■ Required work:
In every entry below, switch each "screenshot" to "screen capture" and repeat the entries otherwise unchanged.

■ Recorded data:
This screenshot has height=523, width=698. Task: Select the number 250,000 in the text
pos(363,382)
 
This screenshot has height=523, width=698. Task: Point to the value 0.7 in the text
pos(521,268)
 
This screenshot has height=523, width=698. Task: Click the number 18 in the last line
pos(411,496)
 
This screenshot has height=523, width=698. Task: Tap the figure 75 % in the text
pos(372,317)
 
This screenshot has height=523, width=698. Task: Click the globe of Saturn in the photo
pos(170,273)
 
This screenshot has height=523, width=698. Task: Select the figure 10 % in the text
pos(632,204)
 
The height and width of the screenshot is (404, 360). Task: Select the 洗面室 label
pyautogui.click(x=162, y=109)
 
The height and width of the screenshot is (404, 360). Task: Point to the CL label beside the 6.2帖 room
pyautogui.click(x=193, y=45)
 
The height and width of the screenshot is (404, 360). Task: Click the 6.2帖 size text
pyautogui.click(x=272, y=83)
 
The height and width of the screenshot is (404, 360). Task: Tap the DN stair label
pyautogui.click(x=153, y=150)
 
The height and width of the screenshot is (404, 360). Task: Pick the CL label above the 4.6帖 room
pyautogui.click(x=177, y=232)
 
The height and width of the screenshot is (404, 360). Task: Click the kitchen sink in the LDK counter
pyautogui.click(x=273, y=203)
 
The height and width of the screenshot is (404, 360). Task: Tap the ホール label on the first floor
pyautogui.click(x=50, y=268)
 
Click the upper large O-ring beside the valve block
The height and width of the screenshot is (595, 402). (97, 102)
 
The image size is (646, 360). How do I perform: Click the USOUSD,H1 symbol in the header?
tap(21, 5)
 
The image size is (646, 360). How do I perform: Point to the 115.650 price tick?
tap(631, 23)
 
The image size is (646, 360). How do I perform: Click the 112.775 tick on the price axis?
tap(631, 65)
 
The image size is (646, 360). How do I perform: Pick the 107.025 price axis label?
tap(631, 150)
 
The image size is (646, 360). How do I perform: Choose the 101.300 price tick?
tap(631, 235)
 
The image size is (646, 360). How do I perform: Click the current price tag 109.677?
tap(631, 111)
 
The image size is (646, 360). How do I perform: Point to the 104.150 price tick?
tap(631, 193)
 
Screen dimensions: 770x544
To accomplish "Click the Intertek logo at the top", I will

■ Task answer:
This screen capture has height=523, width=698. Task: Select the number 250,000 in the text
pos(363,382)
 
This screen capture has height=523, width=698. Task: Point to the value 0.7 in the text
pos(521,268)
 
This screen capture has height=523, width=698. Task: Click the number 18 in the last line
pos(411,496)
 
This screen capture has height=523, width=698. Task: Tap the figure 75 % in the text
pos(372,317)
 
This screen capture has height=523, width=698. Task: Click the globe of Saturn in the photo
pos(170,273)
 
This screen capture has height=523, width=698. Task: Select the figure 10 % in the text
pos(632,204)
 
The height and width of the screen capture is (404, 360). Task: Select the 洗面室 label
pyautogui.click(x=162, y=109)
 
The height and width of the screen capture is (404, 360). Task: Point to the CL label beside the 6.2帖 room
pyautogui.click(x=193, y=45)
 
The height and width of the screen capture is (404, 360). Task: Click the 6.2帖 size text
pyautogui.click(x=272, y=83)
 
The height and width of the screen capture is (404, 360). Task: Tap the DN stair label
pyautogui.click(x=153, y=150)
 
The height and width of the screen capture is (404, 360). Task: Pick the CL label above the 4.6帖 room
pyautogui.click(x=177, y=232)
 
The height and width of the screen capture is (404, 360). Task: Click the kitchen sink in the LDK counter
pyautogui.click(x=273, y=203)
 
The height and width of the screen capture is (404, 360). Task: Tap the ホール label on the first floor
pyautogui.click(x=50, y=268)
 
Click the upper large O-ring beside the valve block
The height and width of the screen capture is (595, 402). (97, 102)
 
The image size is (646, 360). How do I perform: Click the USOUSD,H1 symbol in the header?
tap(21, 5)
 
The image size is (646, 360). How do I perform: Point to the 115.650 price tick?
tap(631, 23)
 
The image size is (646, 360). How do I perform: Click the 112.775 tick on the price axis?
tap(631, 65)
 
The image size is (646, 360). How do I perform: Pick the 107.025 price axis label?
tap(631, 150)
 
The image size is (646, 360). How do I perform: Choose the 101.300 price tick?
tap(631, 235)
 
The image size is (646, 360). How do I perform: Click the current price tag 109.677?
tap(631, 111)
 
The image size is (646, 360). How do I perform: Point to the 104.150 price tick?
tap(631, 193)
 
Screen dimensions: 770x544
To accomplish "Click the Intertek logo at the top", I will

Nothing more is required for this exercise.